• [Your instructions]
Would you copy all lines in the data that contain the word "agent"?

BEGIN Provided data

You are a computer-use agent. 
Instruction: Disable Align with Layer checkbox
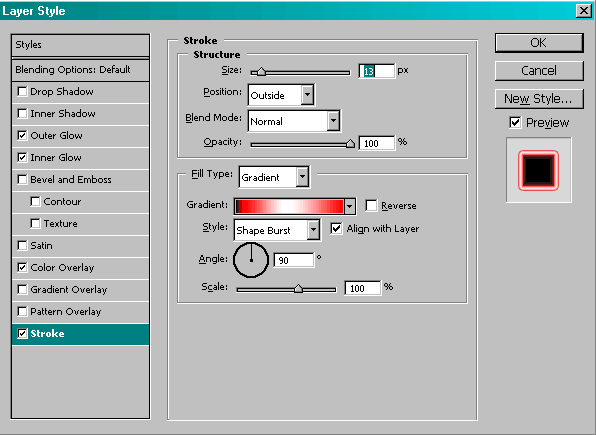pyautogui.click(x=336, y=229)
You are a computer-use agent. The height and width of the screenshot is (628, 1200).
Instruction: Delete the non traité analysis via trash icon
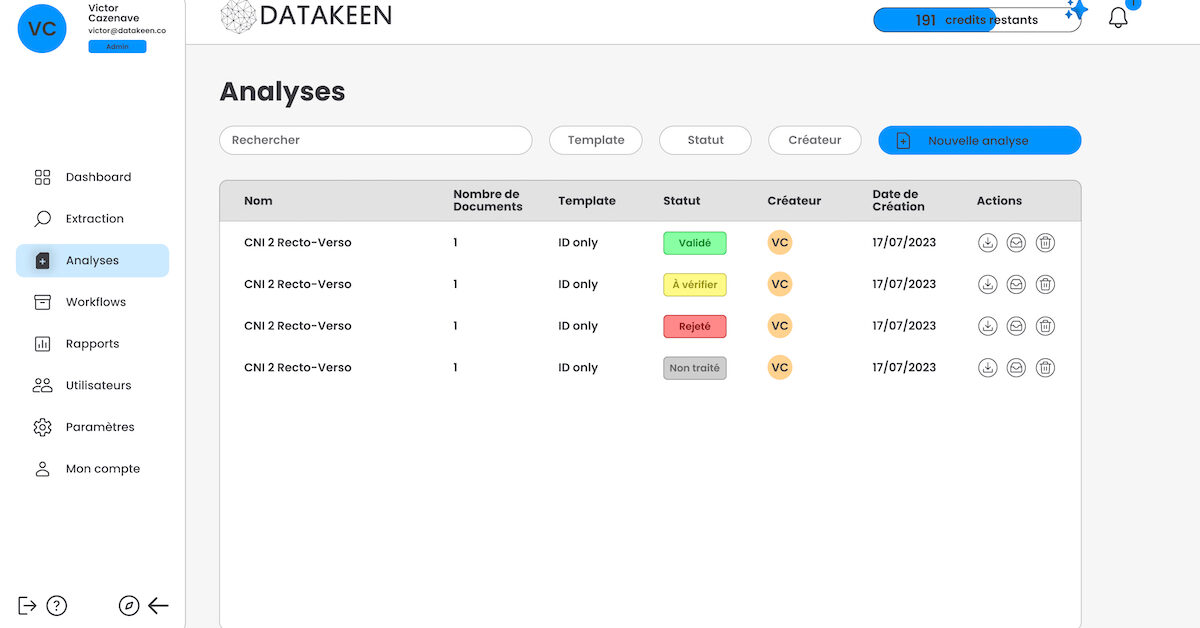pos(1045,367)
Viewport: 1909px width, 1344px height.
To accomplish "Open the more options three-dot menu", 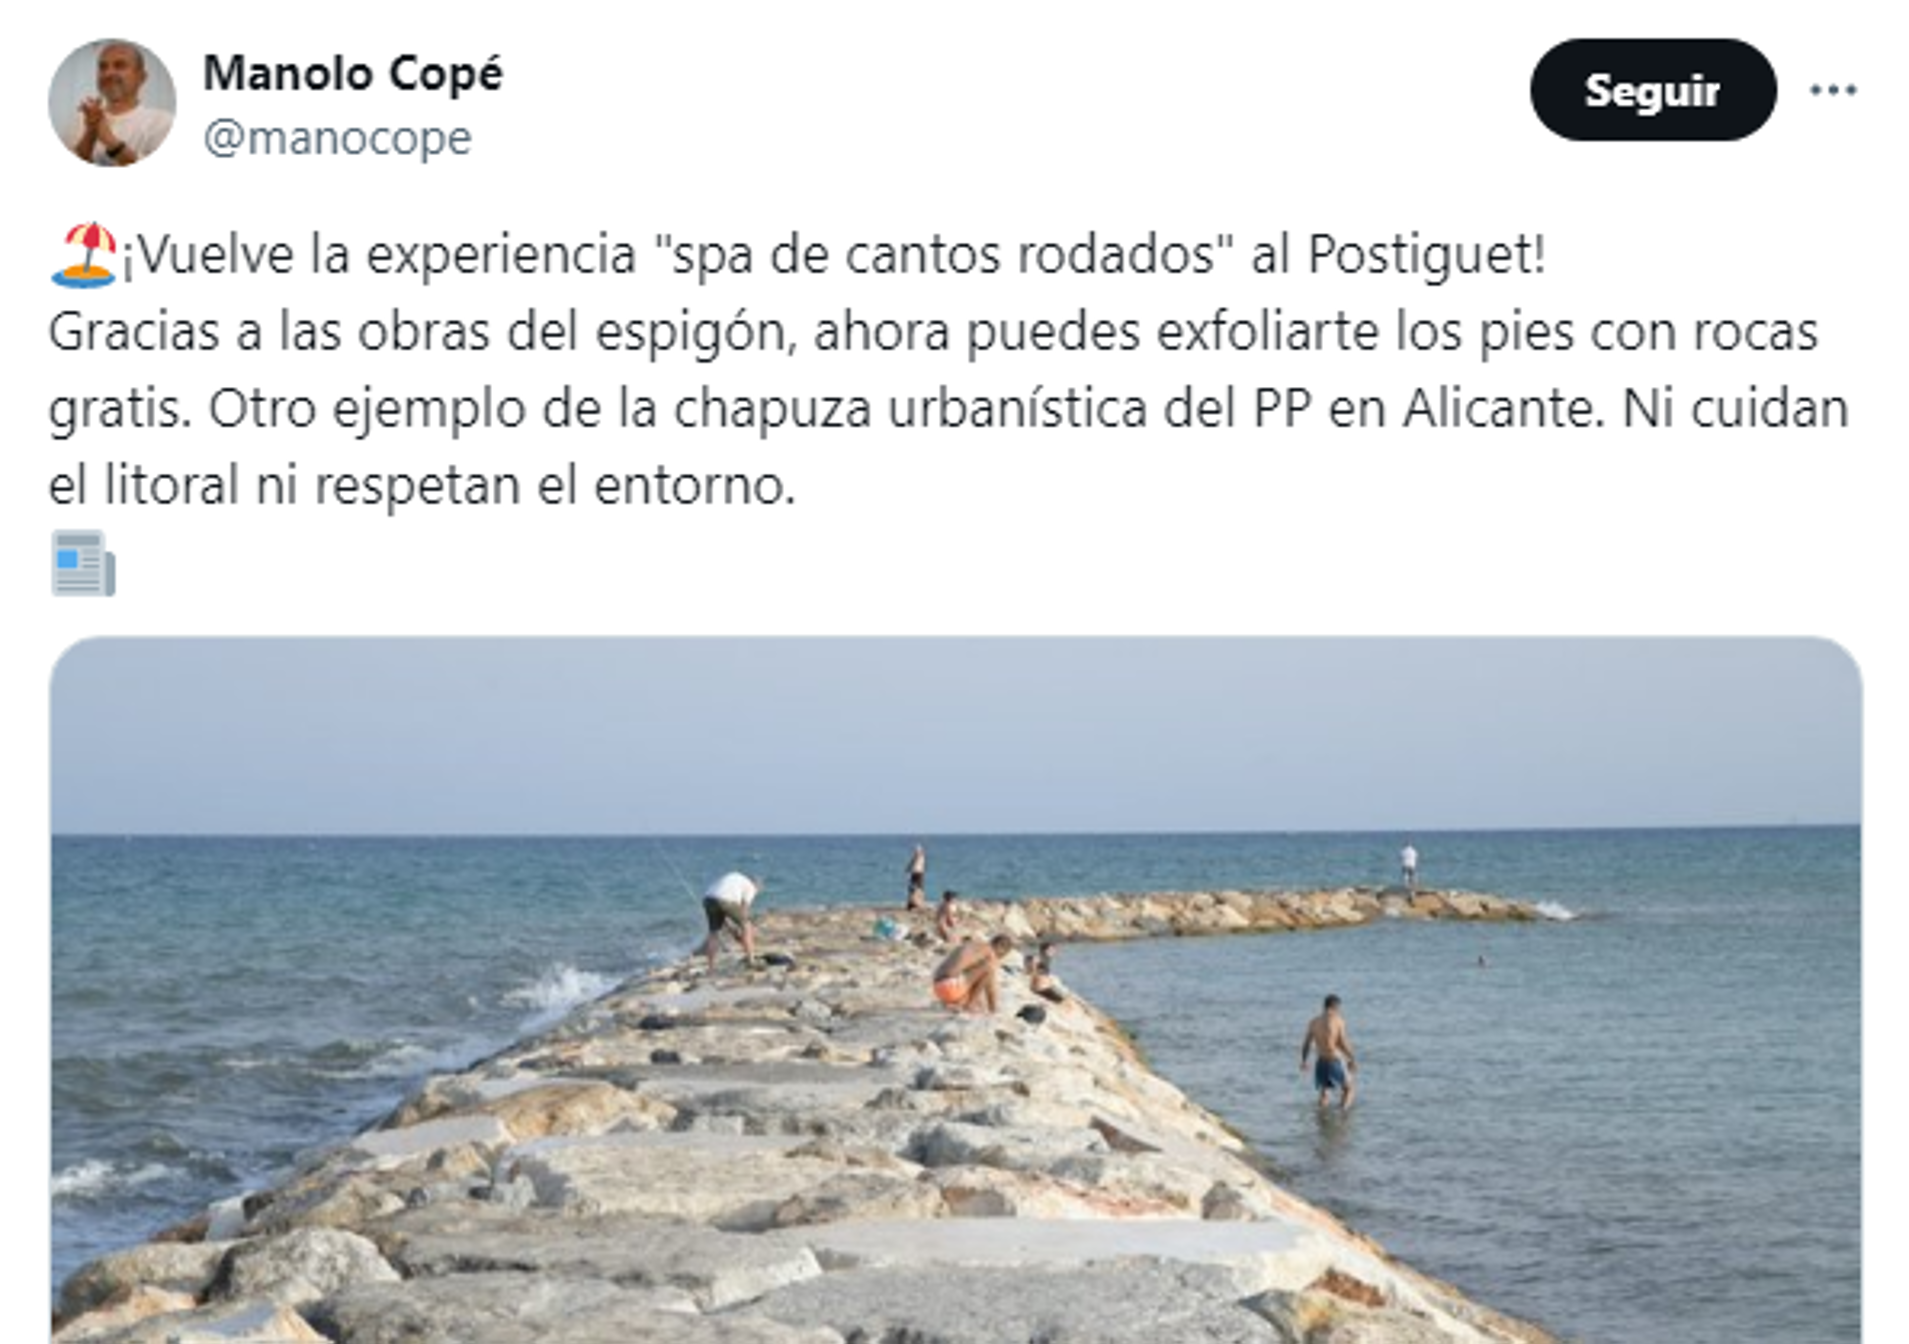I will (1832, 90).
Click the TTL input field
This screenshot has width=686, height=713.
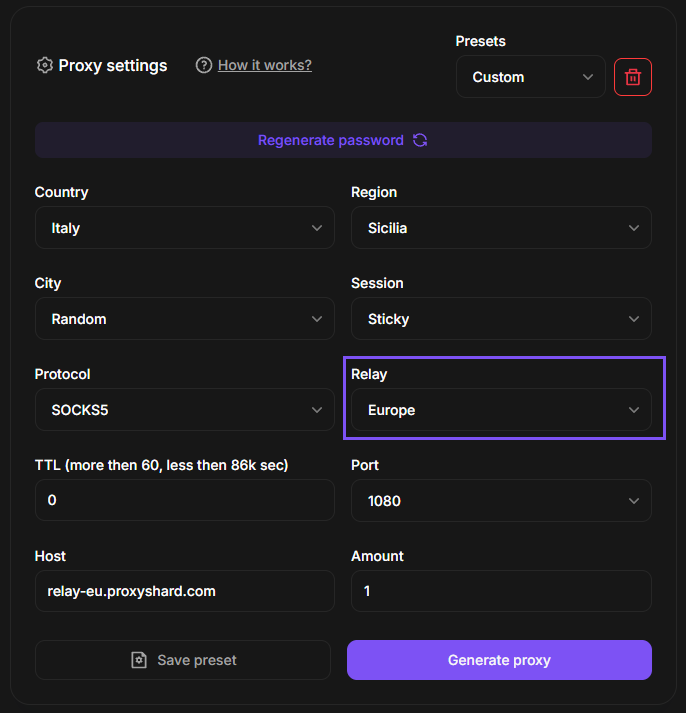click(x=184, y=501)
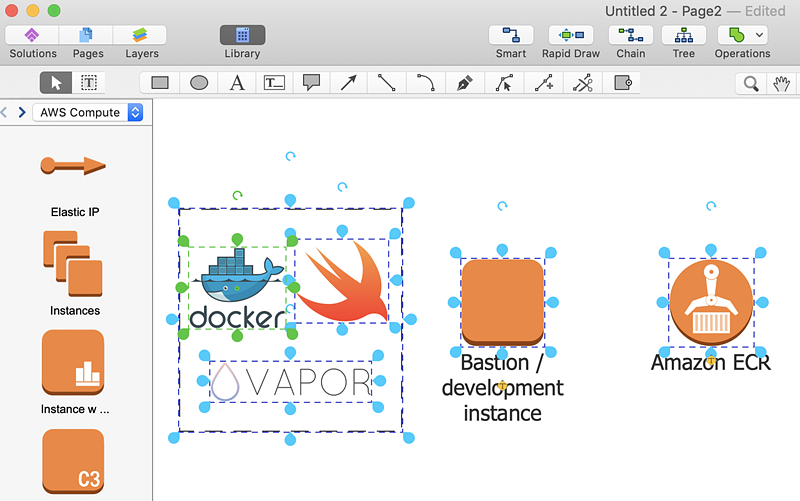Screen dimensions: 800x501
Task: Activate the Pen drawing tool
Action: [x=464, y=83]
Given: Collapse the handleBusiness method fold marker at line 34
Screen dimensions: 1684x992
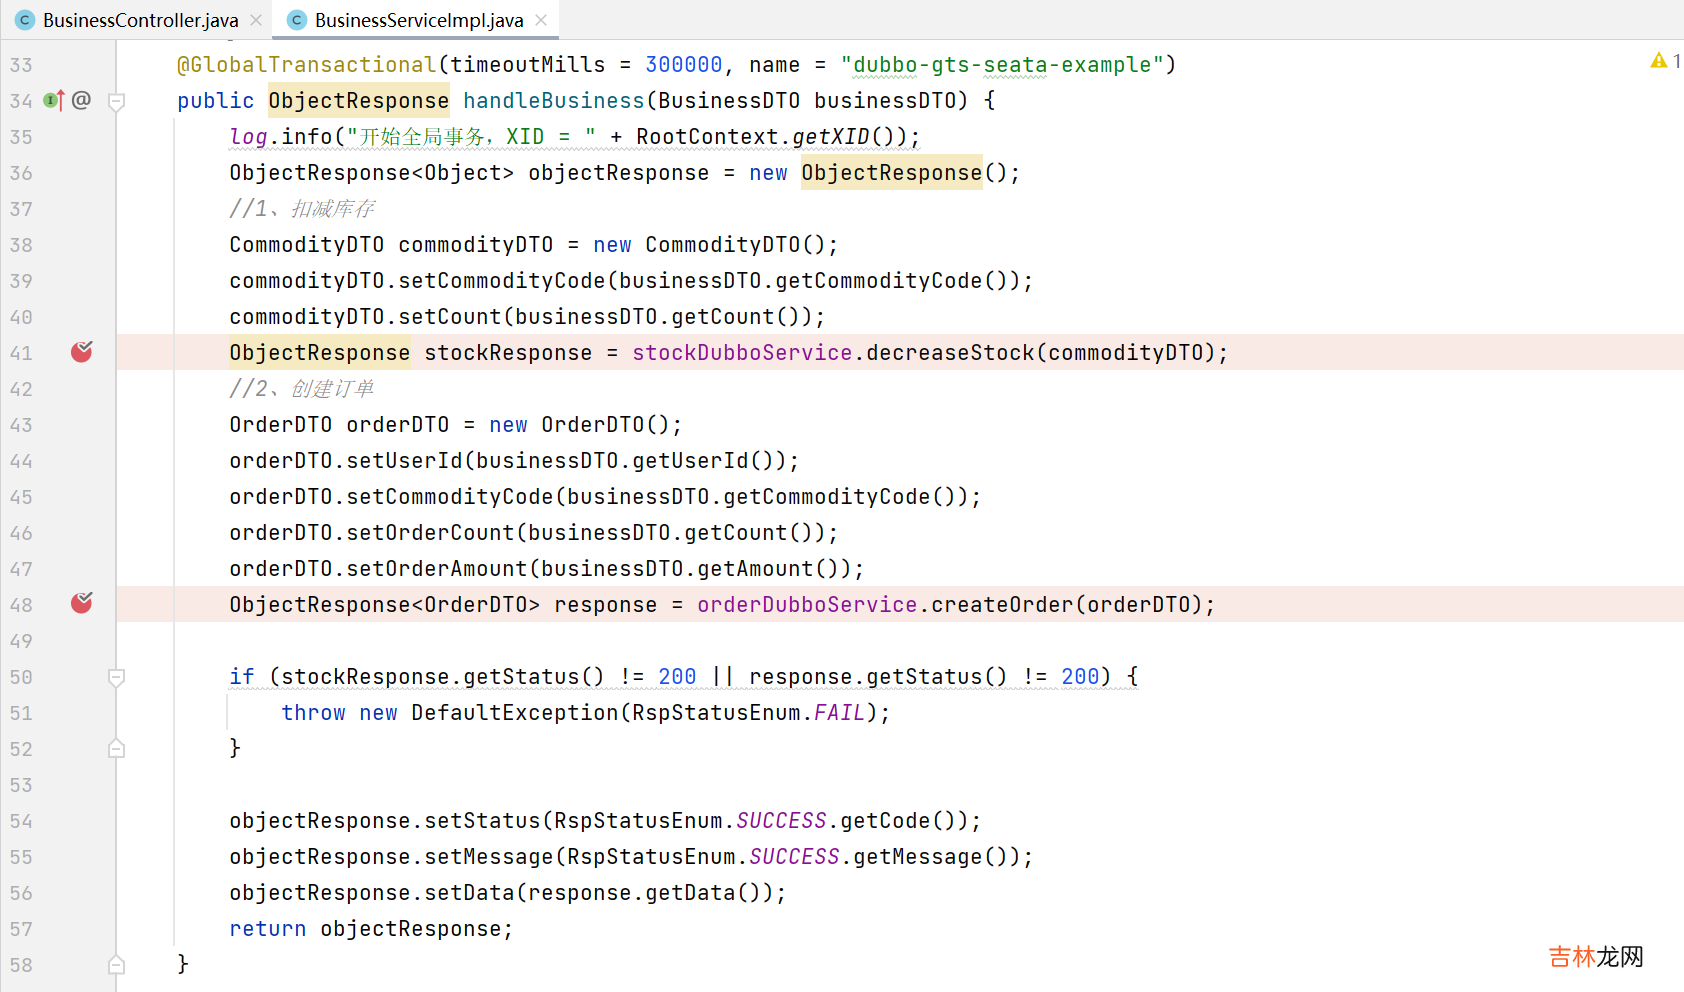Looking at the screenshot, I should point(116,101).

END Provided data

• [Task solution]
You are a computer-use agent. 
You are a computer-use agent. The height and width of the screenshot is (628, 1200).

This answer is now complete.